In other words, this 864 pages is just the tip of the iceberg. The rules for Stage 2 and Stage 3 of this program haven’t even been written yet. (An EP is an “eligible provider”, by the way.)
- The list of acronyms alone in this document is three full pages. If you were wondering why your doctor didn’t have time to review your test results today, trying to memorize these is probably one of the reasons.
- The HHS estimates that the time required for each physician to meet the Stage 1 eligibility requirements will be a mere 9 hours and 2 minutes. It’s nice to know that it can happen so quickly. Of course, that doesn’t take into account any of the weeks, months and (literally) years that the average provider has to spend learning, unlearning and wasting time on less efficient workflow after the typical EMR system is deployed. Not to mention the cost of the scribes that many are having to hire to keep these things from overwhelming their ability to care for patients entirely.
The bottom line is that this new ruling is just the tip of a federally mandated HIT iceberg that will end up costing providers, patients, businesses and taxpayers hundreds of billions of dollars in new healthcare administrative overhead costs. These costs, along with the cost of ongoing hardware and software maintenance and the loss of clinical efficiency that most providers incur when using these buggy, complex and poorly designed systems, will dwarf the initial $20 billion subsidy that is being handed to the IT vendors between now and 2015.
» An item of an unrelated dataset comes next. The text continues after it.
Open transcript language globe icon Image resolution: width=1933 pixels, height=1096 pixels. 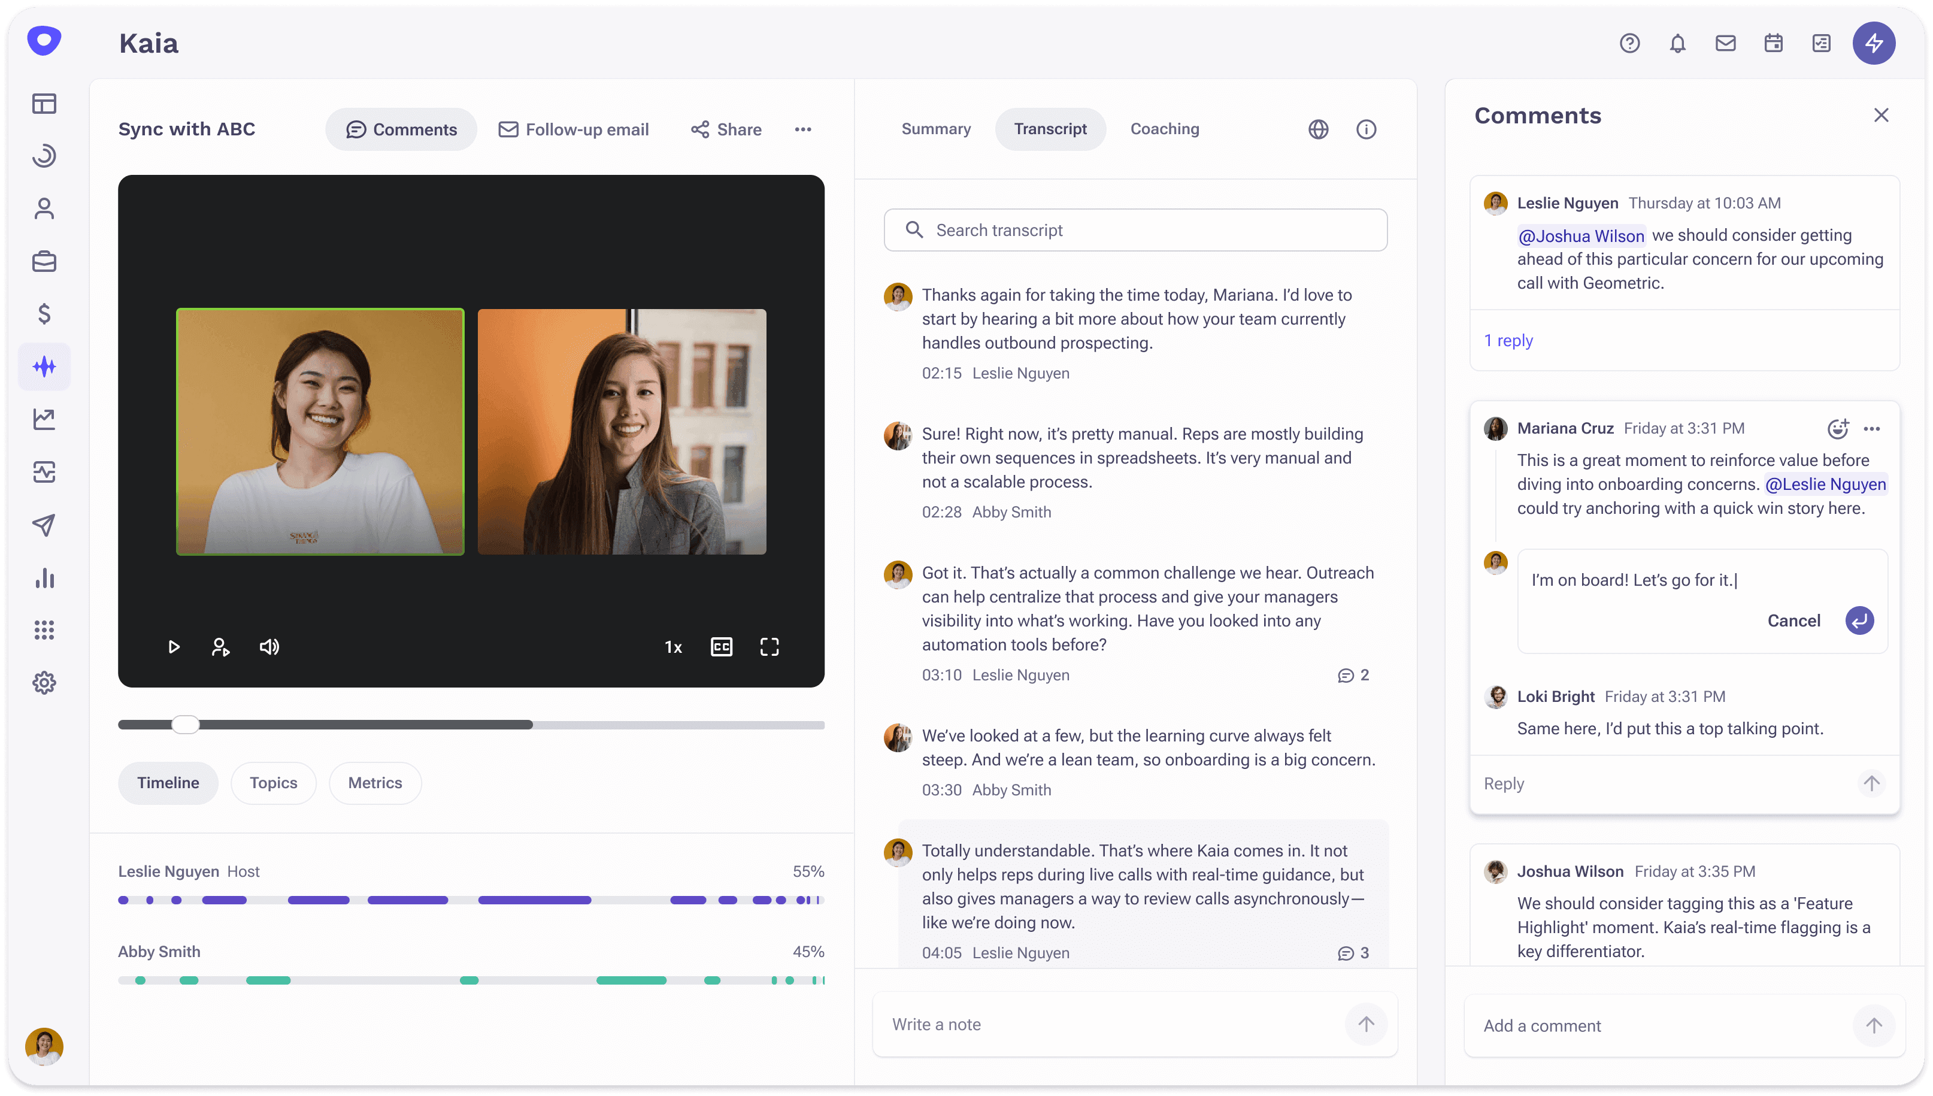pyautogui.click(x=1318, y=129)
There is nothing “final” about these long awaited rules on “meaningful use”. There are going to be thousands of new commandments to come.
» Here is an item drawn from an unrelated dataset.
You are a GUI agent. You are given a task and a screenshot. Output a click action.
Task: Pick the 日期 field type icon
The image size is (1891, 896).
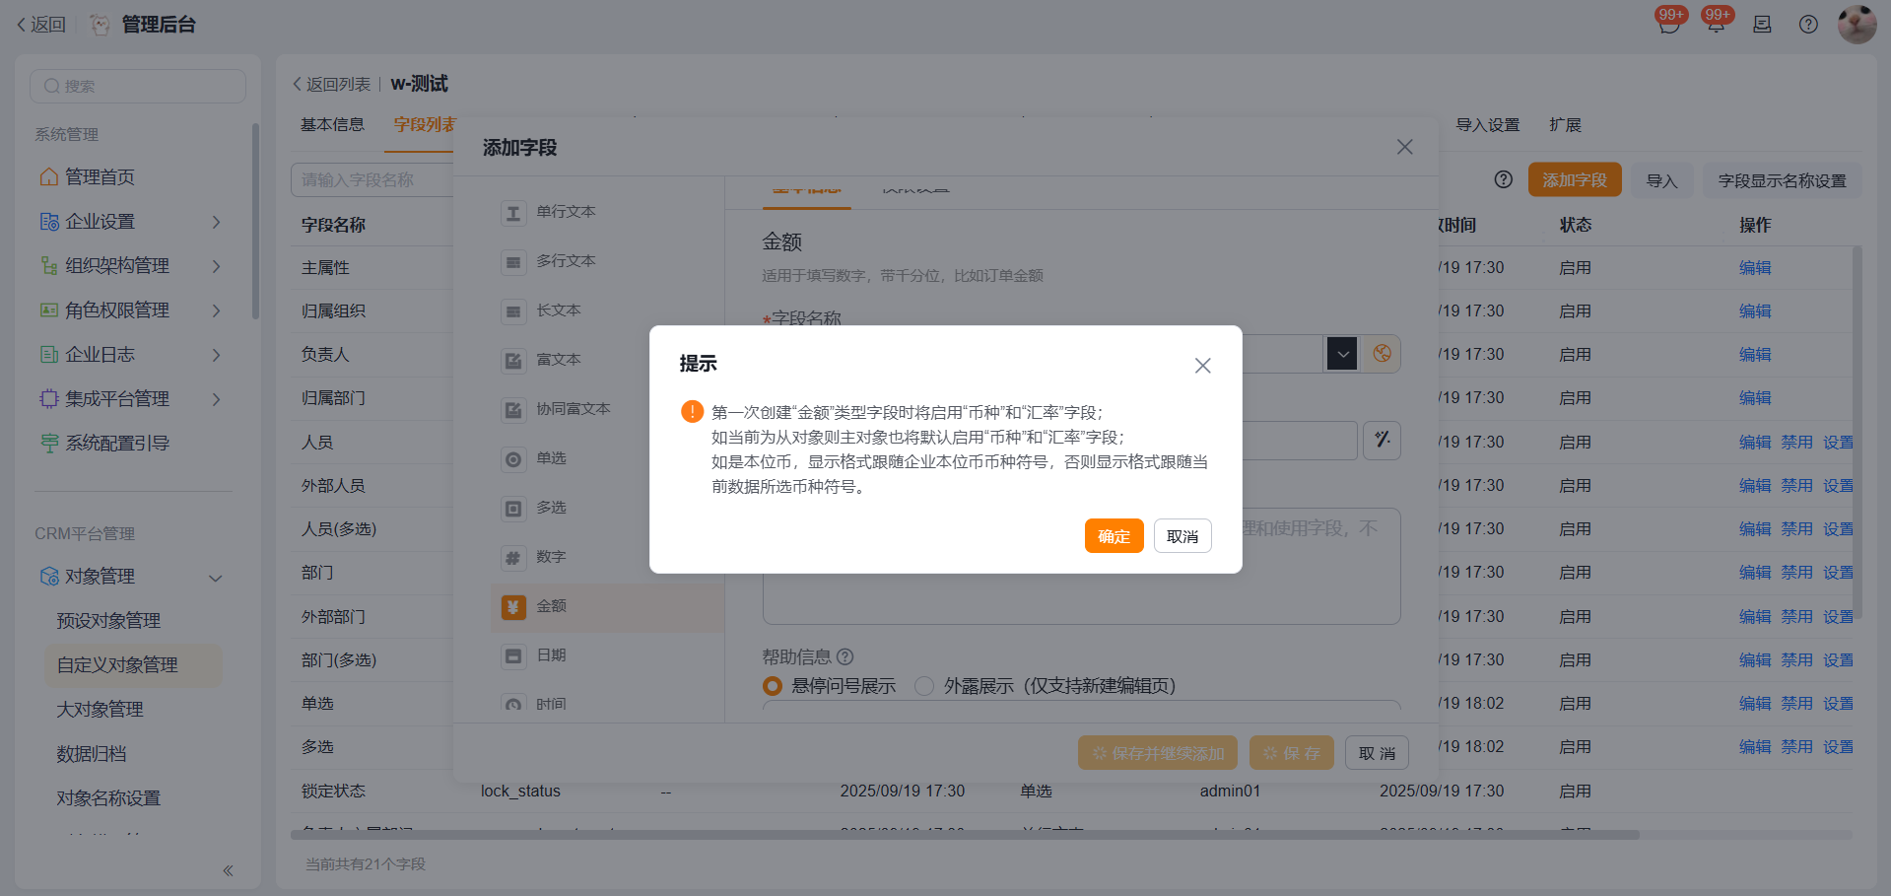[512, 656]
Someone “in charge” might want to ask how these sorts of massive investments in HIT have worked out for the British NHS, or for the military’s AHLTA system. (Spoiler alert: not too well. Over the weekend I had my ear chewed off for over an hour by one of the Navy’s exasperated AHLTA-using doctors. He’s a dermatologist. It seems that there’s not really any practical way to “draw a picture showing where the skin lesions are using the damned thing…” This is one of those things that comes in very handy when you’re seeng a patient with skin problems. If only the government would sanction a technology like, er, pen and paper, or even clay tablets, that would allow us to do this!)
Someday our children will ask,
“Daddy, did doctors ever really spend their time actually looking at, listening to and taking care of patients instead of just doing stuff with the computer?”
And we’ll look at them wistfully, smile and say,
“Yes dear. But that was a long, long time ago. Before pay-for-performance. Before the Independent Payment Review Board. And before Meaningful Use.”